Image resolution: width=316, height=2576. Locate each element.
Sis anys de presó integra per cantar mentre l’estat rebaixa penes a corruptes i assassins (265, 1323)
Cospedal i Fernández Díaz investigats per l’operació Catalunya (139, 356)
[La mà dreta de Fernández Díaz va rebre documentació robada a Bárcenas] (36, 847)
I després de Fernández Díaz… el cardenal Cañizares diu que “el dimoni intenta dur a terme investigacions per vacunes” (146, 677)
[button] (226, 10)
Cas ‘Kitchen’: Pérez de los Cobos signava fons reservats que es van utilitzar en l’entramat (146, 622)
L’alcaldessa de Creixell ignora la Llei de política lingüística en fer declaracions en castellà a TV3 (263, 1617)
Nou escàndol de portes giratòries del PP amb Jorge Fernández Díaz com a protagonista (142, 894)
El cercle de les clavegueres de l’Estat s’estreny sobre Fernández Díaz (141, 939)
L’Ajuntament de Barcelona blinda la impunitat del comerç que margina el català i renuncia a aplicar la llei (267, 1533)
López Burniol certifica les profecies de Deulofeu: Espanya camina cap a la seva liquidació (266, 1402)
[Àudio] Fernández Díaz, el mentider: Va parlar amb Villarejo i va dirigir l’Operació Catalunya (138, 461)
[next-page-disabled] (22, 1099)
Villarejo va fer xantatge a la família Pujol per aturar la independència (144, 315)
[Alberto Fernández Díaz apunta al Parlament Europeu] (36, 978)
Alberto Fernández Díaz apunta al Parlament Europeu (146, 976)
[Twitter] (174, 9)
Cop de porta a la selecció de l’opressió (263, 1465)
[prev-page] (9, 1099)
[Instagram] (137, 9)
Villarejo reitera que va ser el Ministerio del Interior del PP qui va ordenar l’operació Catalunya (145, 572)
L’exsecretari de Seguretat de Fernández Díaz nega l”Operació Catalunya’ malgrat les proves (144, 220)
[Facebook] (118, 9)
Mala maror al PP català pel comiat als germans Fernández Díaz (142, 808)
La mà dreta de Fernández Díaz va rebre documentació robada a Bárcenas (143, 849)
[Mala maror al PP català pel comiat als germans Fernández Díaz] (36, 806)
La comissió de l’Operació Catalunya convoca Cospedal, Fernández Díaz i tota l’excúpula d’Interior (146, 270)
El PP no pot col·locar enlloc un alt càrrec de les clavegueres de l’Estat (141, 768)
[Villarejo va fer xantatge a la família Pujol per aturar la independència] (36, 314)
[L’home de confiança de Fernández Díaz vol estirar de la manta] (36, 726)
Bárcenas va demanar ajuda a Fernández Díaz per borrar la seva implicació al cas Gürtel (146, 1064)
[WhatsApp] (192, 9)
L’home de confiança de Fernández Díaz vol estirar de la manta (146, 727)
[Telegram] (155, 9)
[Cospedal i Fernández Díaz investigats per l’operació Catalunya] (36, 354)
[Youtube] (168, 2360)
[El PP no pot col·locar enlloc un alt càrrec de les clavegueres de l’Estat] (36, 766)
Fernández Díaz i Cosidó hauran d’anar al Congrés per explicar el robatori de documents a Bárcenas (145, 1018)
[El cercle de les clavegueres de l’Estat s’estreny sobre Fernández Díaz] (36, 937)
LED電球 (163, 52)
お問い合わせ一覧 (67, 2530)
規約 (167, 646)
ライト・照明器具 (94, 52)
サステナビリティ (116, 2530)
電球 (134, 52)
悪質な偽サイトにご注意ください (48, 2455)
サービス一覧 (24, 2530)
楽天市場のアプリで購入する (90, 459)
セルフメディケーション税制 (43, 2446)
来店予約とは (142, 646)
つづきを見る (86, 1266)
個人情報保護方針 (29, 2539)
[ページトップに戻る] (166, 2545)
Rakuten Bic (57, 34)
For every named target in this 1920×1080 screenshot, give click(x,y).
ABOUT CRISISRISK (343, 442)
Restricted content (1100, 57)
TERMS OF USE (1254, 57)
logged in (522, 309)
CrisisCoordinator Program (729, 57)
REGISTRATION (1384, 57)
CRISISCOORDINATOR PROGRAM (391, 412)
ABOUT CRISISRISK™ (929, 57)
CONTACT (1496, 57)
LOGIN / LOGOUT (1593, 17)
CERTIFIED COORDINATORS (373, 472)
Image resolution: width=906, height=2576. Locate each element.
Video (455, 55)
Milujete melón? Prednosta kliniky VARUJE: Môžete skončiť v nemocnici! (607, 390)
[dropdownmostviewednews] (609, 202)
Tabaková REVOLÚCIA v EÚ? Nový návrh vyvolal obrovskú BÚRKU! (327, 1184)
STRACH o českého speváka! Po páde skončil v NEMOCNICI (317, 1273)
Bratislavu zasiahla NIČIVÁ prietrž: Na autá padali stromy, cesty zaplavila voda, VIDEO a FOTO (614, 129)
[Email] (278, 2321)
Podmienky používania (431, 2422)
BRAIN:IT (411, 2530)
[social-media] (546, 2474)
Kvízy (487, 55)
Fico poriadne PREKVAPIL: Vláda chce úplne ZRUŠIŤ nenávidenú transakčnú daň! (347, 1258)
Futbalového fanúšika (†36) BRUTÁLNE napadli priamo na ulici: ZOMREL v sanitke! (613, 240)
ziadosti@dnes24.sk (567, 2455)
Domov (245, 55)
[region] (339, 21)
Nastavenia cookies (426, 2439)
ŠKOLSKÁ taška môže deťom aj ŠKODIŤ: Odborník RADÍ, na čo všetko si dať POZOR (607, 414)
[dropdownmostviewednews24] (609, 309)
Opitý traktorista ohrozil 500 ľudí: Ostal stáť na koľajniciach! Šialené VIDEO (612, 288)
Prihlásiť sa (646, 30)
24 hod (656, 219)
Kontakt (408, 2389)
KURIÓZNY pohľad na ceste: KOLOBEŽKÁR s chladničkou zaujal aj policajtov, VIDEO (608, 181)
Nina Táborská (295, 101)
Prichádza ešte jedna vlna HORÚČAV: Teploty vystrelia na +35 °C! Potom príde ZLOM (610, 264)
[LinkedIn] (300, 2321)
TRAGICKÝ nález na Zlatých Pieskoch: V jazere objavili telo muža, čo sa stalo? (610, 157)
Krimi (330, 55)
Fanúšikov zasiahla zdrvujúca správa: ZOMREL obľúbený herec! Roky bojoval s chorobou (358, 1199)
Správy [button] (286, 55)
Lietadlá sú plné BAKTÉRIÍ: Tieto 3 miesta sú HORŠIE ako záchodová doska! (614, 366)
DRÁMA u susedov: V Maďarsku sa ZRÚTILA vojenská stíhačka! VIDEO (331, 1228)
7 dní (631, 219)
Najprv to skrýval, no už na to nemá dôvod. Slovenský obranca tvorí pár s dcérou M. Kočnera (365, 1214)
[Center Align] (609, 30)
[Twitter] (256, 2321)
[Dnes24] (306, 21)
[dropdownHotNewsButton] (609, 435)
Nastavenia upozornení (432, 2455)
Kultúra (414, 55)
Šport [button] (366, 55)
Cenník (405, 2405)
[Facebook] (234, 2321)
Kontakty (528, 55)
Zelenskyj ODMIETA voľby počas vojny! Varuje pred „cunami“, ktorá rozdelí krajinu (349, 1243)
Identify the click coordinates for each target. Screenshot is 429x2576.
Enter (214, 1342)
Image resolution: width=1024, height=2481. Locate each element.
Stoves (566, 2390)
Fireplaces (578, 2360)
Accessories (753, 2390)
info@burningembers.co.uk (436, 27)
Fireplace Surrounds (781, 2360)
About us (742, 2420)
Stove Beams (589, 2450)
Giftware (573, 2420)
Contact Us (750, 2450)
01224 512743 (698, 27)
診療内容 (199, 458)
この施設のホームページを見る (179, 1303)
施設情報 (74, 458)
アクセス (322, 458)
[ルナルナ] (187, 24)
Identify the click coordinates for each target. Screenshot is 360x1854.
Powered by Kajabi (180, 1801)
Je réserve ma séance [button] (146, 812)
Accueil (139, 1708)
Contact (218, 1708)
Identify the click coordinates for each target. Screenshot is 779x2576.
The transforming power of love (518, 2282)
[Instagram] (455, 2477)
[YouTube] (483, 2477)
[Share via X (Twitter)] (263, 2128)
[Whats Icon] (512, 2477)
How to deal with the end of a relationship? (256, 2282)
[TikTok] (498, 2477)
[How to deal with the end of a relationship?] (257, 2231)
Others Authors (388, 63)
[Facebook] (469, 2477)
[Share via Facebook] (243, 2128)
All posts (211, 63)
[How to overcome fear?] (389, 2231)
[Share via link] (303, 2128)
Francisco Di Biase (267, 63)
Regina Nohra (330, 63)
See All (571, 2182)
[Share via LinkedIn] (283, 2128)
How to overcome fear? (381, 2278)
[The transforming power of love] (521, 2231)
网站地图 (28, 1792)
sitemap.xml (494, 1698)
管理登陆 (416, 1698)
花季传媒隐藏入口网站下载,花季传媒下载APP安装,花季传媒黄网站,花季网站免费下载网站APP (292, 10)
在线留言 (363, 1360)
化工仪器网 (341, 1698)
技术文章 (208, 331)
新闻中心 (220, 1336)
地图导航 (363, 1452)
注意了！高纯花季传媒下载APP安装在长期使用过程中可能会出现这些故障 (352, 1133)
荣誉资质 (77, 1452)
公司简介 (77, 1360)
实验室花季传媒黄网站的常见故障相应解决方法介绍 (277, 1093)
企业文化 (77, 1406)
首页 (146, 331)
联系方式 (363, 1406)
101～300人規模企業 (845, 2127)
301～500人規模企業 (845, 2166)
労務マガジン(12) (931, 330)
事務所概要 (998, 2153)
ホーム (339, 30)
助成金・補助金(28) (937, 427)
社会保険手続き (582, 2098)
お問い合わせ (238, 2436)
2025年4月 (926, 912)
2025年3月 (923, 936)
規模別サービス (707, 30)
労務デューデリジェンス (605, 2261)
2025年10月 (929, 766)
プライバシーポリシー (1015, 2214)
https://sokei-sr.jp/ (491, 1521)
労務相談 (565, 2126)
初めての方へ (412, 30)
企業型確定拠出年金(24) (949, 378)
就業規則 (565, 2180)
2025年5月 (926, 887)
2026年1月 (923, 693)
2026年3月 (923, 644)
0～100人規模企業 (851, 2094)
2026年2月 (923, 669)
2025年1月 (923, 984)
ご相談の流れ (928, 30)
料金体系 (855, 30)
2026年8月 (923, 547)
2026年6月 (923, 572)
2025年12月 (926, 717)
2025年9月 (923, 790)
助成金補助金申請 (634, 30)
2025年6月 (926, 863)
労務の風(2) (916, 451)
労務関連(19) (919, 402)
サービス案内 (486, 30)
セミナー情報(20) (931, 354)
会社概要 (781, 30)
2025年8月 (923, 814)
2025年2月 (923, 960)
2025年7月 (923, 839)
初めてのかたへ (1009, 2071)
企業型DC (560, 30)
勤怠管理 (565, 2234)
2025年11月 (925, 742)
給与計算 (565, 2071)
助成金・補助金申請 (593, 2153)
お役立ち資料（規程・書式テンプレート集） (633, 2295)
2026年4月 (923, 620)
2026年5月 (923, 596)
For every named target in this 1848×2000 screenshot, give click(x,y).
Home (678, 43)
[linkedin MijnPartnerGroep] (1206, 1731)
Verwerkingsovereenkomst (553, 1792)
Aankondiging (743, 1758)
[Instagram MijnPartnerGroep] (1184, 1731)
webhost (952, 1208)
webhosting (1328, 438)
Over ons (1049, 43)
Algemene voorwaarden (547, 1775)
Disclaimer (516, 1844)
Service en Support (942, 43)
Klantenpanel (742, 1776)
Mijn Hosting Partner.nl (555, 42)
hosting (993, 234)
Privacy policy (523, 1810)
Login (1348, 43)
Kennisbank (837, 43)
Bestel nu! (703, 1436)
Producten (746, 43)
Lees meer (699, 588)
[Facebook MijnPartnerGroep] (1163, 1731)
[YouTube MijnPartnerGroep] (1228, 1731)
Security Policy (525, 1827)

+---+

■ **WHAT TO WORK ON**:
Whenever a line of the material above contains the string "investigats", copy that line out.

■ **REPLY**:
Cospedal i Fernández Díaz investigats per l’operació Catalunya (139, 356)
[Cospedal i Fernández Díaz investigats per l’operació Catalunya] (36, 354)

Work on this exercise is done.